Em 1954, enquanto eu cursava economia com Sam Mahbub [o segundo Sam] e outros, o grande economista Paul Samuelson publicou um poderoso artigo intitulado "The Pure Theory of Public Expenditure", que discutia como os mercados tendem a avaliar muito erroneamente a produção e colocação de 'bens públicos' compartilhados, como segurança, defesa, arranjos gerais para cuidados de saúde e assim por diante. Uma escova de dentes é um bem privado por excelência (se é minha, não é sua para usar) e o mercado tende a lidar muito bem com bens privados. No entanto, a ausência de crime nas ruas é um bem público no sentido de que o uso dele por uma pessoa (beneficiando-se de uma baixa taxa de criminalidade por meio de seu impacto favorável em sua vida) não reduz a utilidade do mesmo 'bem' (a baixa taxa de criminalidade) para outra pessoa. O pensamento de Samuelson, que mostrava a gravíssima limitação da alocação de recursos para serviços públicos - se feita apenas por meio do mercado - teve grande impacto em minhas preocupações fundamentais, e tentei persuadir Sam a compartilhar dessa convicção. Concordamos com a solidez da distinção de Samuelson, mas, suspeito, continuamos divergindo sobre a importância que atribuímos aos bens públicos na tomada de decisões econômicas. Se essa era uma diferença, outra era a importância de evitar graves desigualdades econômicas, com as quais eu estava muito preocupado. Nosso forte acordo, bem como algumas diferenças residuais, sempre tornaram minhas relações com Sam intelectualmente estimulantes e produtivas.

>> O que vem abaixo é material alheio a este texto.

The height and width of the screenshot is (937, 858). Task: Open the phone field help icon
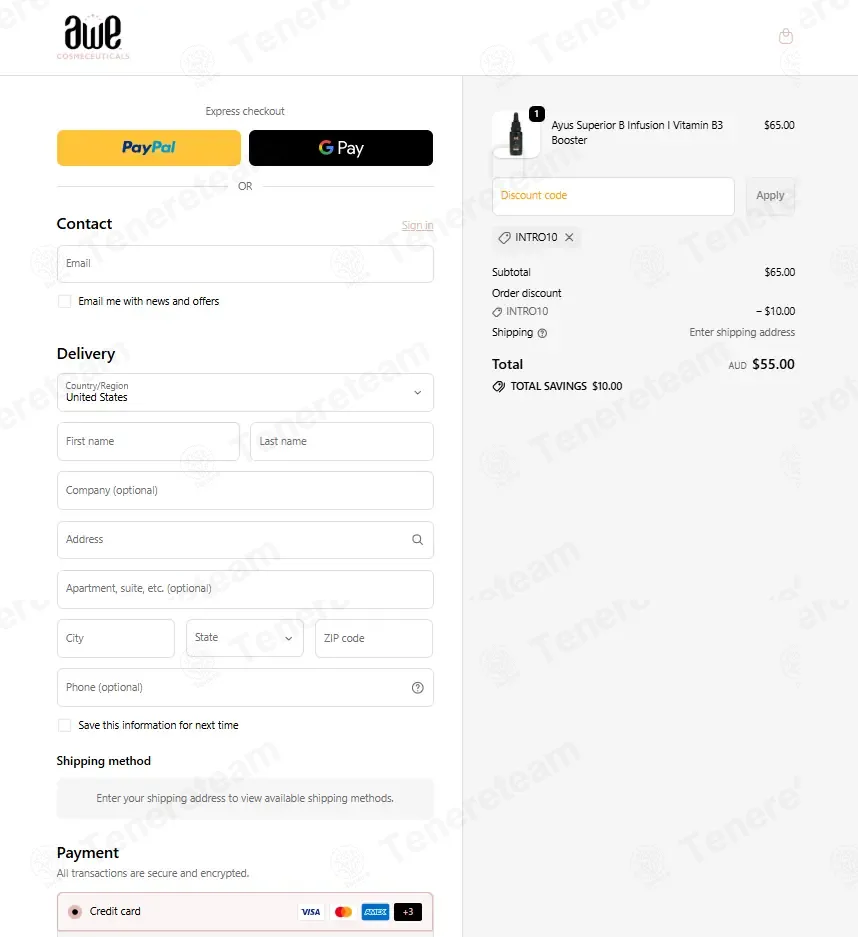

Parece que os economistas da corrente principal (se é que ela ainda é assim chamada) esqueceram estes traços da história do pensamento econômico, negando-se a estudar a chamada teoria da escolha pública e, com ela, eximindo-se de pensar no governo como uma instituição que apresenta falhas escalafobéticas. Claro que isto faz muito mal para a esquerda que não consegue evitar trivialidades como a corrupção, eximindo-se de clamar por um governo mundial.

DdAB

Aqui está o original das páginas 314-315 do livro que citei lá no início.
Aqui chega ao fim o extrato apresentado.